Reproduce all of the data exactly, with no line skipped.

* * *

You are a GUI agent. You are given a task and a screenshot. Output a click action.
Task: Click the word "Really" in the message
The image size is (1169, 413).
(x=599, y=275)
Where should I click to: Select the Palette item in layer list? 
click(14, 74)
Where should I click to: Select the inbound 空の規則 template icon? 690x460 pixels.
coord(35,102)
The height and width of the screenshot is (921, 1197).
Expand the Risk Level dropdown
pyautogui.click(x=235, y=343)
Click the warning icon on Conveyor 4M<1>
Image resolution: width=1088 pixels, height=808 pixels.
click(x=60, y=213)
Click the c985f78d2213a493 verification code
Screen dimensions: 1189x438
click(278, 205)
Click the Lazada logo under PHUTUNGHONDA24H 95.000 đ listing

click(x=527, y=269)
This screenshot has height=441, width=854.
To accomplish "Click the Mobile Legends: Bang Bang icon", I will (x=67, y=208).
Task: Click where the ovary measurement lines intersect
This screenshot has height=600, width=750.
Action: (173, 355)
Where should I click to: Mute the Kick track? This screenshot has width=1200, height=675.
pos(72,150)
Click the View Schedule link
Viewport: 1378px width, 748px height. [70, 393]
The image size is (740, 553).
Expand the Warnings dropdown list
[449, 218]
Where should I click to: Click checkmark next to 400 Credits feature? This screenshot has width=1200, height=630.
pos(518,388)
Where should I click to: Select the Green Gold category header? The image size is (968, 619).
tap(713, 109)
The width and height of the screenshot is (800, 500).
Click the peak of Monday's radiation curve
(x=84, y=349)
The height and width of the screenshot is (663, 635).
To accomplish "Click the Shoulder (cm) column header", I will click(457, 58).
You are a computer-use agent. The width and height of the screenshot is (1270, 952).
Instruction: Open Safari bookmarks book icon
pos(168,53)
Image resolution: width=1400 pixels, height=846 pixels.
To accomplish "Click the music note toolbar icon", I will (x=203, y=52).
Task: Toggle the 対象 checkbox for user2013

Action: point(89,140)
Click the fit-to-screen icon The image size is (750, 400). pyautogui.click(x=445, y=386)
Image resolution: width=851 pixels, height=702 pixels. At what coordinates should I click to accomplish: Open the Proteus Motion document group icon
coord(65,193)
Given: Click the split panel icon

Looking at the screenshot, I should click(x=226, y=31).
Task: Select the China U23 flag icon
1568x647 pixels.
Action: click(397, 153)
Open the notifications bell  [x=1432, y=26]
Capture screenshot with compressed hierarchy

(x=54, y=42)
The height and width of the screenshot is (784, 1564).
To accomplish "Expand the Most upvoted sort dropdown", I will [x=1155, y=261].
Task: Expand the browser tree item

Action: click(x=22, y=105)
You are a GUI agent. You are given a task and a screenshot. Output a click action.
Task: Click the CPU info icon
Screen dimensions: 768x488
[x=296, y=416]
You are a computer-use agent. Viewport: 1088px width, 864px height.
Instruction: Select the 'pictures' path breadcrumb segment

* * *

• **Exercise response**
You are a GUI agent. You are given a task and a screenshot. Output a click action.
Task: Click the word "Really" in the message
The image size is (1169, 413).
(x=599, y=275)
Where should I click to: Select the Palette item in layer list? 
click(14, 74)
Where should I click to: Select the inbound 空の規則 template icon? 690x460 pixels.
coord(35,102)
The height and width of the screenshot is (921, 1197).
Expand the Risk Level dropdown
pyautogui.click(x=235, y=343)
Click the warning icon on Conveyor 4M<1>
Image resolution: width=1088 pixels, height=808 pixels.
click(x=60, y=213)
Click the c985f78d2213a493 verification code
Screen dimensions: 1189x438
click(278, 205)
Click the Lazada logo under PHUTUNGHONDA24H 95.000 đ listing

click(x=527, y=269)
This screenshot has height=441, width=854.
To accomplish "Click the Mobile Legends: Bang Bang icon", I will (x=67, y=208).
Task: Click where the ovary measurement lines intersect
This screenshot has height=600, width=750.
Action: (173, 355)
Where should I click to: Mute the Kick track? This screenshot has width=1200, height=675.
pos(72,150)
Click the View Schedule link
Viewport: 1378px width, 748px height. [70, 393]
The image size is (740, 553).
Expand the Warnings dropdown list
[449, 218]
Where should I click to: Click checkmark next to 400 Credits feature? This screenshot has width=1200, height=630.
pos(518,388)
Where should I click to: Select the Green Gold category header? The image size is (968, 619).
tap(713, 109)
The width and height of the screenshot is (800, 500).
Click the peak of Monday's radiation curve
(x=84, y=349)
The height and width of the screenshot is (663, 635).
To accomplish "Click the Shoulder (cm) column header", I will click(457, 58).
You are a computer-use agent. The width and height of the screenshot is (1270, 952).
Instruction: Open Safari bookmarks book icon
pos(168,53)
Image resolution: width=1400 pixels, height=846 pixels.
To accomplish "Click the music note toolbar icon", I will (x=203, y=52).
Task: Toggle the 対象 checkbox for user2013

Action: point(89,140)
Click the fit-to-screen icon The image size is (750, 400). pyautogui.click(x=445, y=386)
Image resolution: width=851 pixels, height=702 pixels. At what coordinates should I click to accomplish: Open the Proteus Motion document group icon
coord(65,193)
Given: Click the split panel icon

Looking at the screenshot, I should click(x=226, y=31).
Task: Select the China U23 flag icon
1568x647 pixels.
Action: click(397, 153)
Open the notifications bell  [x=1432, y=26]
Capture screenshot with compressed hierarchy

(x=54, y=42)
The height and width of the screenshot is (784, 1564).
To accomplish "Expand the Most upvoted sort dropdown", I will [x=1155, y=261].
Task: Expand the browser tree item

Action: click(x=22, y=105)
You are a GUI agent. You are given a task and a screenshot. Output a click action.
Task: Click the CPU info icon
Screen dimensions: 768x488
[x=296, y=416]
You are a computer-use agent. Viewport: 1088px width, 864px height.
Instruction: Select the 'pictures' path breadcrumb segment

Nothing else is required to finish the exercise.